------ Material for this exercise

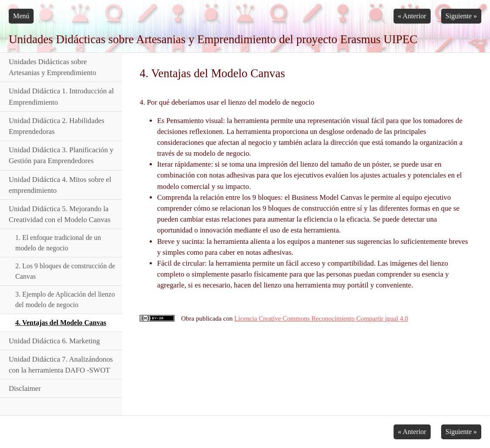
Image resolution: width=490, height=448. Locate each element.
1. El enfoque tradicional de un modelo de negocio (58, 243)
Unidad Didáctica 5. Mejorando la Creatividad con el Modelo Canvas (59, 214)
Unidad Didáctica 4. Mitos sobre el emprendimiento (60, 185)
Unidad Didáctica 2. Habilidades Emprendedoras (56, 126)
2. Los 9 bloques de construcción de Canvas (65, 271)
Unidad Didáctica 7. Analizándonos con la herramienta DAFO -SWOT (61, 365)
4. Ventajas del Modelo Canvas (61, 322)
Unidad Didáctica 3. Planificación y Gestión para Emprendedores (61, 155)
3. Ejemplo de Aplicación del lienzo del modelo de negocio (65, 299)
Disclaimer (25, 388)
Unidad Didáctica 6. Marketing (54, 341)
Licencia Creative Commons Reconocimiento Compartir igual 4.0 (321, 318)
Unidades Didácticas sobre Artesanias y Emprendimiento (52, 67)
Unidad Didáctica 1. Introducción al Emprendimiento (61, 96)
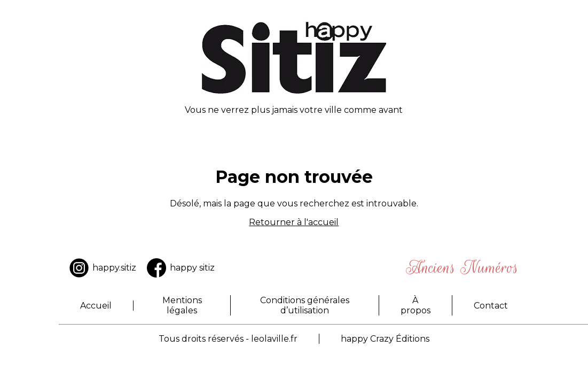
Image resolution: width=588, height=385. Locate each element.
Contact (491, 305)
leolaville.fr (274, 338)
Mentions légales (182, 305)
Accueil (96, 305)
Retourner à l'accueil (294, 222)
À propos (415, 305)
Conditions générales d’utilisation (304, 305)
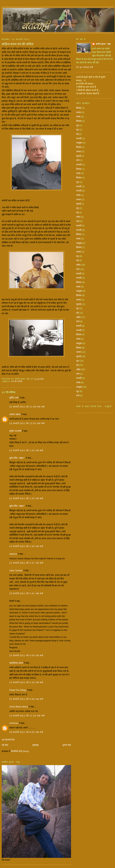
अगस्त (78, 112)
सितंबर (79, 108)
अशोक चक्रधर (15, 414)
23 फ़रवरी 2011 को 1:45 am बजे (26, 546)
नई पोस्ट (5, 745)
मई (77, 134)
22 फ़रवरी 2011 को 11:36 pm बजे (27, 407)
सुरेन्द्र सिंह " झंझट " (17, 458)
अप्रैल (78, 217)
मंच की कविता (17, 381)
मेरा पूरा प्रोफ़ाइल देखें (84, 67)
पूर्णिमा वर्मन (14, 398)
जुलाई (78, 156)
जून (77, 125)
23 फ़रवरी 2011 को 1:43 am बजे (26, 498)
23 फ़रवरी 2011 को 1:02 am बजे (26, 451)
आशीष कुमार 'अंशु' (103, 44)
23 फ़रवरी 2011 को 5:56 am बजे (26, 699)
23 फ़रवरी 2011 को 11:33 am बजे (27, 716)
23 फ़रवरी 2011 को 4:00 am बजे (26, 655)
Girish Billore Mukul (19, 707)
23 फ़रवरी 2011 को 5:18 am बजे (26, 682)
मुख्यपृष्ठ (35, 745)
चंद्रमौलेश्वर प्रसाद (16, 663)
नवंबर (78, 117)
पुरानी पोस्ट (67, 745)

------------

◆ What is required ◆
Rewrite the stretch from the start of the entries through the line containing "Disclaimer (25, 388)", replacing "Modelo Canvas" with "Modelo Lean Canvas" and changing nothing else. Leave the pictures out of your answer.

◆ Exercise result ◆
Image resolution: width=490, height=448. Locate each element.
1. El enfoque tradicional de un modelo de negocio (58, 243)
Unidad Didáctica 5. Mejorando la Creatividad con el Modelo Lean Canvas (59, 214)
Unidad Didáctica 4. Mitos sobre el emprendimiento (60, 185)
Unidad Didáctica 2. Habilidades Emprendedoras (56, 126)
2. Los 9 bloques de construcción de Canvas (65, 271)
Unidad Didáctica 7. Analizándonos con la herramienta DAFO -SWOT (61, 365)
4. Ventajas del Modelo Lean Canvas (61, 322)
Unidad Didáctica 3. Planificación y Gestión para Emprendedores (61, 155)
3. Ejemplo de Aplicación del lienzo del modelo de negocio (65, 299)
Disclaimer (25, 388)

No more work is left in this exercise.